• _Aim of the exercise_: If a record contains a picture, leave the picture out and copy everything else exactly.
..........
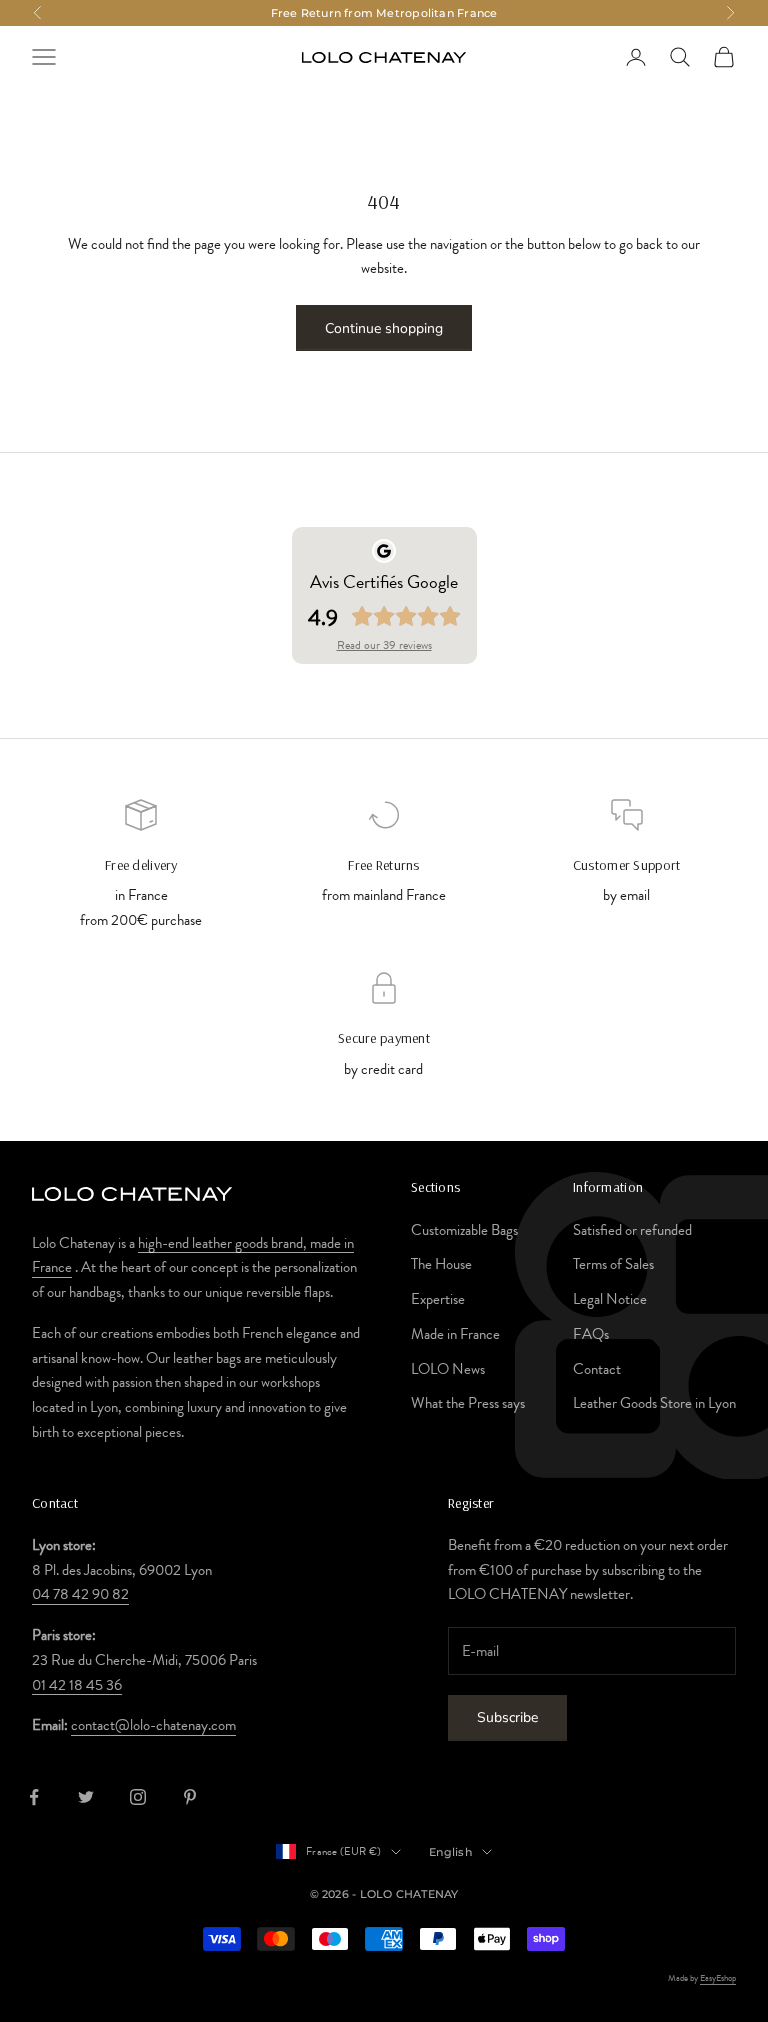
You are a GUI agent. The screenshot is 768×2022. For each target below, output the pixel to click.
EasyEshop (718, 1978)
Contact (597, 1369)
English (450, 1852)
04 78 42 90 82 (80, 1594)
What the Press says (468, 1403)
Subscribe (507, 1717)
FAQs (591, 1334)
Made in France (455, 1334)
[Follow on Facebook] (34, 1797)
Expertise (438, 1299)
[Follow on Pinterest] (190, 1797)
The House (441, 1264)
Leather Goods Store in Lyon (654, 1403)
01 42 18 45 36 (77, 1685)
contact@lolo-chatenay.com (153, 1725)
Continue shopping (384, 328)
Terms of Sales (613, 1264)
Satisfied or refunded (632, 1230)
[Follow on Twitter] (86, 1797)
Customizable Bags (464, 1230)
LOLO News (448, 1369)
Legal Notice (610, 1299)
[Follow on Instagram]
..........
• _The answer_:
You are a GUI agent. The screenshot is 768×2022. For each target below, output the pixel to click.
EasyEshop (718, 1978)
Contact (597, 1369)
English (450, 1852)
04 78 42 90 82 (80, 1594)
What the Press says (468, 1403)
Subscribe (507, 1717)
FAQs (591, 1334)
Made in France (455, 1334)
[Follow on Facebook] (34, 1797)
Expertise (438, 1299)
[Follow on Pinterest] (190, 1797)
The House (441, 1264)
Leather Goods Store in Lyon (654, 1403)
01 42 18 45 36 (77, 1685)
contact@lolo-chatenay.com (153, 1725)
Continue shopping (384, 328)
Terms of Sales (613, 1264)
Satisfied or refunded (632, 1230)
[Follow on Twitter] (86, 1797)
Customizable Bags (464, 1230)
LOLO News (448, 1369)
Legal Notice (610, 1299)
[Follow on Instagram]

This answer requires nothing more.